Unnamed: 0,Atr1_0,Atr1_1,Atr1_2,Atr1_3,Atr1_4,Atr2_0,Atr2_1,Atr2_2,Atr2_3,Atr2_4,...,Atr53_1,Atr53_2,Atr53_3,Atr53_4,Atr54_0,Atr54_1,Atr54_2,Atr54_3,Atr54_4,Class
0,False,False,True,False,False,False,False,True,False,False,...,False,True,False,False,False,True,False,False,False,True
1,False,False,False,False,True,False,False,False,False,True,...,False,True,False,False,False,False,True,False,False,True
2,False,False,True,False,False,False,False,True,False,False,...,False,True,False,False,False,False,True,False,False,True
3,False,False,False,True,False,False,False,True,False,False,...,False,True,False,False,False,False,True,False,False,True
4,False,False,True,False,False,False,False,True,False,False,...,True,False,False,False,True,False,False,False,False,True


In [3]:
#Define dataset
X_train, X_test, y_train, y_test = train_test_split(dataset.data, dataset.target, test_size=test_size, random_state=1)
encoded_train_pandas_dataset = pd.DataFrame(data= np.c_[X_train, y_train], columns= list(dataset['feature_names']) + [target_value_name])
encoded_test_pandas_dataset = pd.DataFrame(data= np.c_[X_test, y_test], columns= list(dataset['feature_names']) + [target_value_name])
print('Sizes (without target):')
print(f'Original size {dataset.data.shape}')
print(f'Train size {X_train.shape}')
print(f'Test size {X_test.shape}')
print(f'encoded_train_pandas_dataset size {encoded_train_pandas_dataset.shape}')
print(f'encoded_test_pandas_dataset size {encoded_test_pandas_dataset.shape}')

Sizes (without target):
Original size (170, 270)
Train size (153, 270)
Test size (17, 270)
encoded_train_pandas_dataset size (153, 271)
encoded_test_pandas_dataset size (17, 271)


## Define Random Forest

In [None]:
from sklearn.ensemble import GradientBoostingClassifier
from sklearn.ensemble import AdaBoostClassifier
from sklearn.model_selection import GridSearchCV
from sklearn.metrics import precision_score, make_scorer, recall_score, accuracy_score
from lightgbm import LGBMClassifier

# Define scorer
ensemble = LGBMClassifier()
ensemble.fit(X_train, y_train)

## SRules

In [None]:
from SRules.SRules import SRules

import time
start_time = time.time()
rules = SRules(
                feature_names=dataset.feature_names,
                target_value_name = dataset.target_names,
                display_features = True,
                display_logs = True,
                chi_square_percent_point_function = 0.99,
                scale_feature_coefficient = 0.1,
                min_accuracy_coefficient = 0.95,
                min_number_class_per_node = 5
            )
# Fit model
rules.fit(ensemble, X_train, y_train, encoded_train_pandas_dataset, ensemble.feature_importances_)

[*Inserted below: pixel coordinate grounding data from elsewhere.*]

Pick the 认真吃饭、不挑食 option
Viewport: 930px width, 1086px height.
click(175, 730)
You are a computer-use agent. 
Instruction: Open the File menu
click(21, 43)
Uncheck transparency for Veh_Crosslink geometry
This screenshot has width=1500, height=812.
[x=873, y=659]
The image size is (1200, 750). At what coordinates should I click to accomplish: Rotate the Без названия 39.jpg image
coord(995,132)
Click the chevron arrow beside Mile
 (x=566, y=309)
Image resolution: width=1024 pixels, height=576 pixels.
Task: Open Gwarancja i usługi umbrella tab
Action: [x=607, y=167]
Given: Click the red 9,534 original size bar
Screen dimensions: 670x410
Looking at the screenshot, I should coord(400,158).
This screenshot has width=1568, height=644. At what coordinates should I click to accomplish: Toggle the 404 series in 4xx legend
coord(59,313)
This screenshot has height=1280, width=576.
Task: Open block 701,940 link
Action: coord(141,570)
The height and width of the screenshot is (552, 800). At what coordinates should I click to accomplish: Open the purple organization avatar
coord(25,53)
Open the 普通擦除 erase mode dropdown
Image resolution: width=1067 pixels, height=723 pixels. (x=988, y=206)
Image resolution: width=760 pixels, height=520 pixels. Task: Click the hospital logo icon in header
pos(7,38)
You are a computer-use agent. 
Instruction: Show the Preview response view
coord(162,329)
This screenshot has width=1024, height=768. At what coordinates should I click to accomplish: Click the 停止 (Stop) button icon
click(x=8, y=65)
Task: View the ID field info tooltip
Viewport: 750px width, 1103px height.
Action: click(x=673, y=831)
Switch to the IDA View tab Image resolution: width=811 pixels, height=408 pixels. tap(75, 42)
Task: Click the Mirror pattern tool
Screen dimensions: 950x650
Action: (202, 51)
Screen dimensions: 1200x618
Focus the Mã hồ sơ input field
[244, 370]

elapsed_time = time.time() - start_time
print(f"Elapsed TOTAL TIME: {elapsed_time:.3f} seconds")

# Print Model

In [None]:
print(rules)

# Predict

In [None]:
# ENSEMBLE
y_pred_test_ensemble = ensemble.predict(X_test)

# RULES
y_pred_test_rules = rules.predict(X_test, sorting_method="target_accuracy")

In [None]:
# CATEGORIZABLES
np_array_rules = np.array(y_pred_test_rules)
#not_filter_indices = np.where(np.logical_and(np_array_rules != 0, np_array_rules!=1))[0]
filter_indices = np.where(np_array_rules != None)[0]


np_filterred_y_test = np.array(y_test)[filter_indices]
np_filterred_y_pred_test_ensemble = np.array(y_pred_test_ensemble)[filter_indices]
np_filterred_y_pred_test_rules = np.array(y_pred_test_rules)[filter_indices]
# CHANGE FORMAT IN ORDER TO NOT HAVE PROBLEMS
np_filterred_y_pred_test_rules = np_filterred_y_pred_test_rules.astype('int64')


print(f'DATASET TEST: {len(y_test)}')
print(f'DATASET TEST categorizable: {len(np_filterred_y_test)}')
print('Cobertura:',str("{:.2f}".format(100*(len(np_filterred_y_pred_test_rules)/len(y_test))))+'%')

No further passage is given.